__Required action__.
Report how many lines below contain the word "agent". Write only that number.

** Supplied material follows **

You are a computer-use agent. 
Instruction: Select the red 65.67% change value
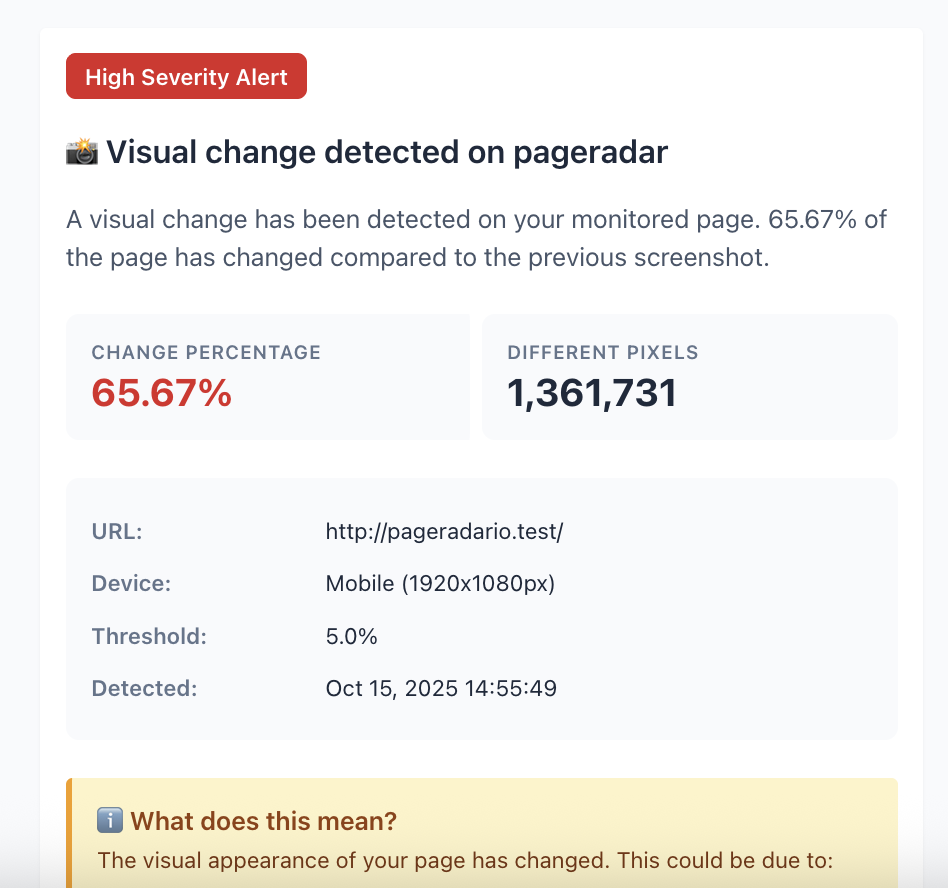pyautogui.click(x=161, y=393)
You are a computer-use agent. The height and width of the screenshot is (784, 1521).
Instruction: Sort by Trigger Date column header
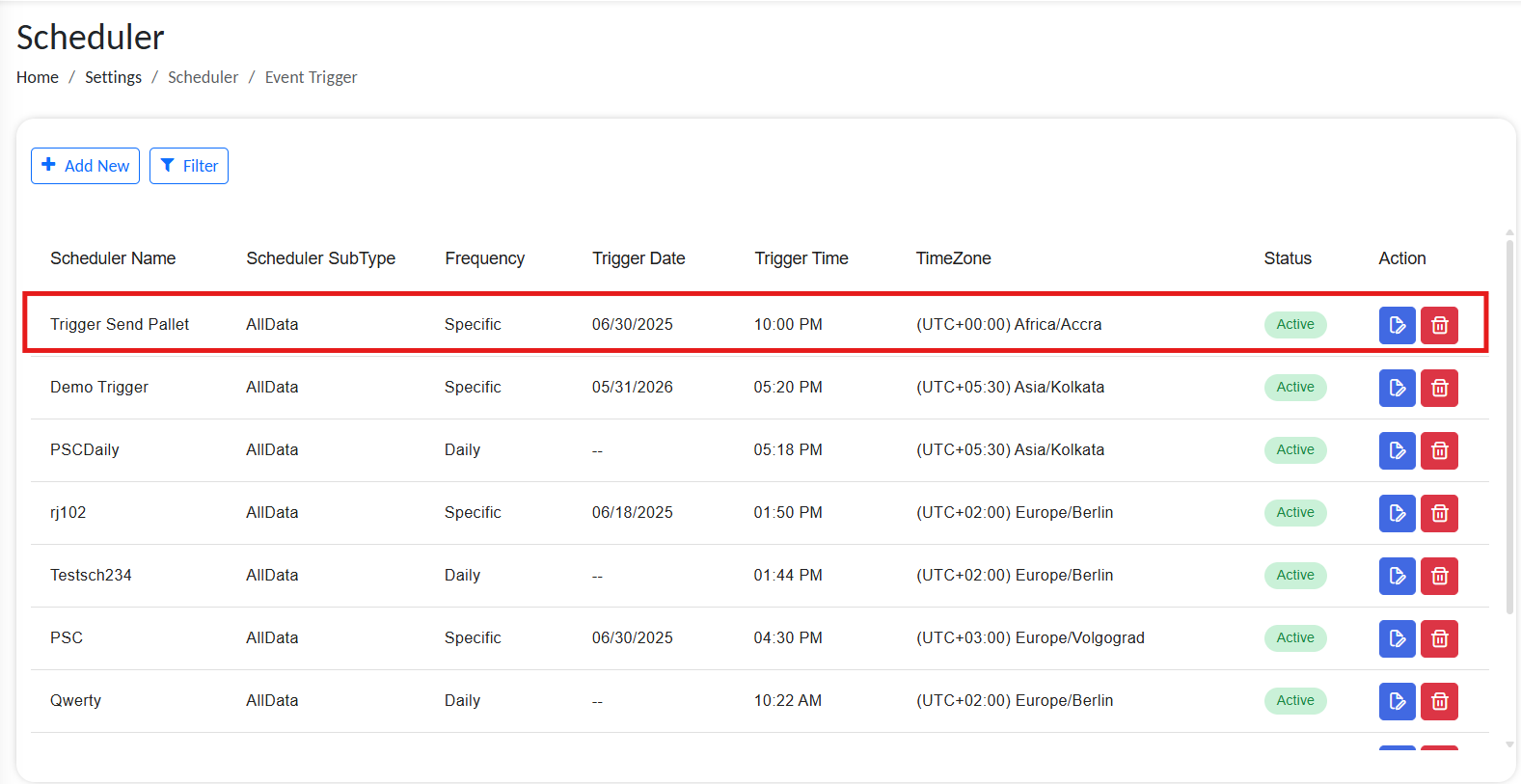pyautogui.click(x=638, y=258)
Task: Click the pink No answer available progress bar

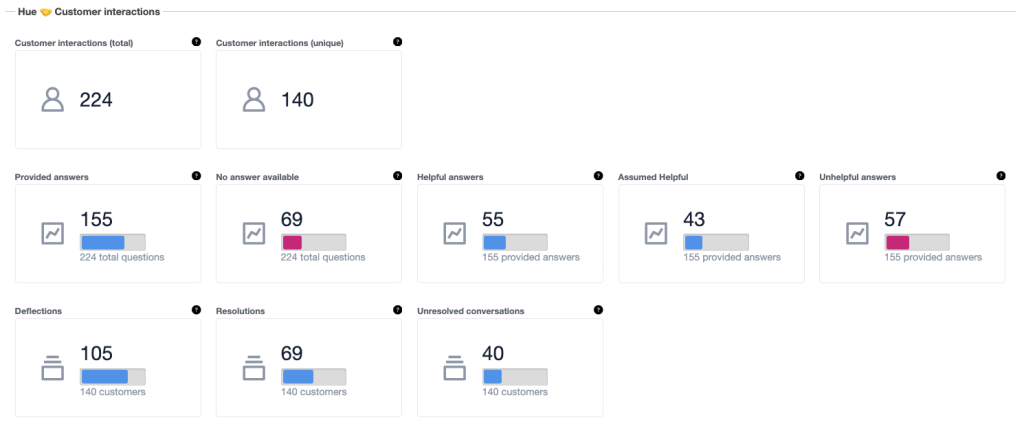Action: (x=292, y=242)
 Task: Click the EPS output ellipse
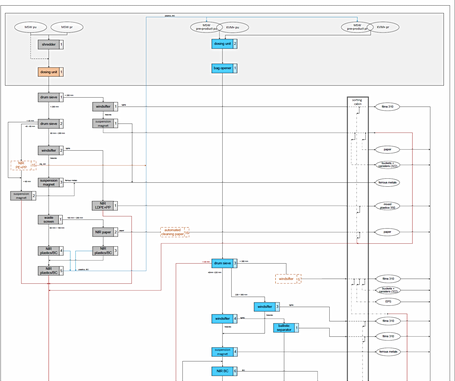(x=388, y=302)
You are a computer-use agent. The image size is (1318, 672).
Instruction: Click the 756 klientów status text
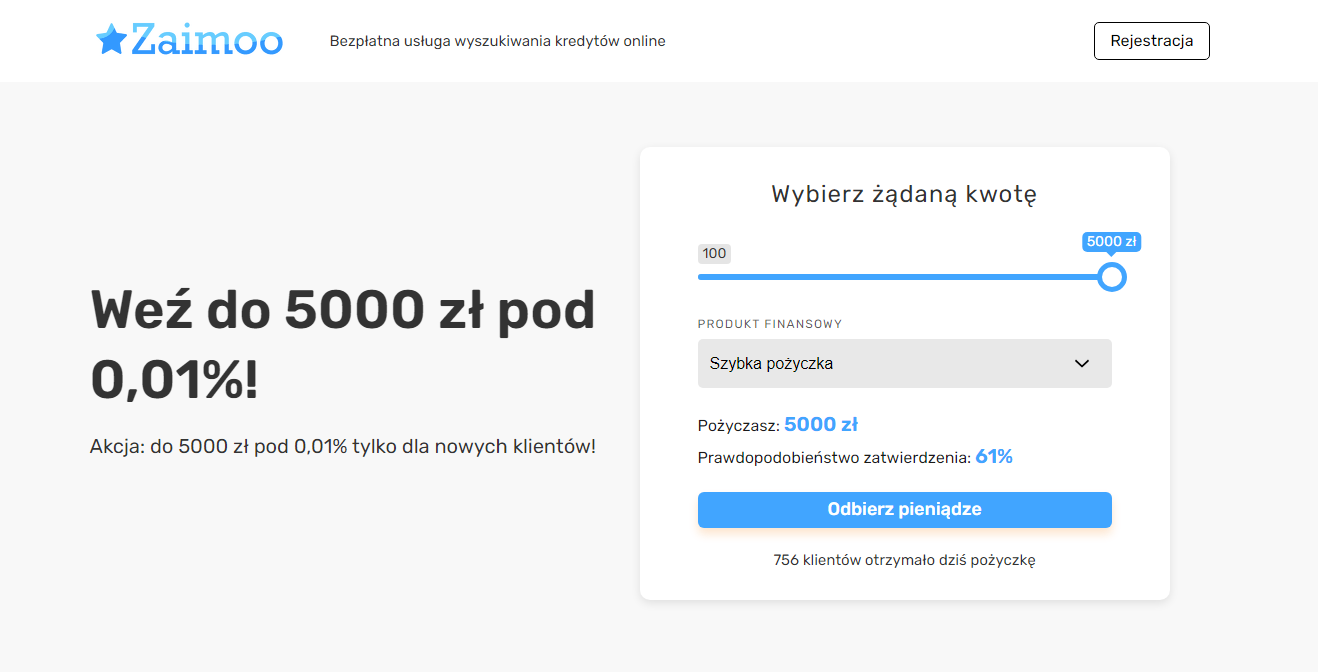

** End of Supplied material **

__Answer__.
3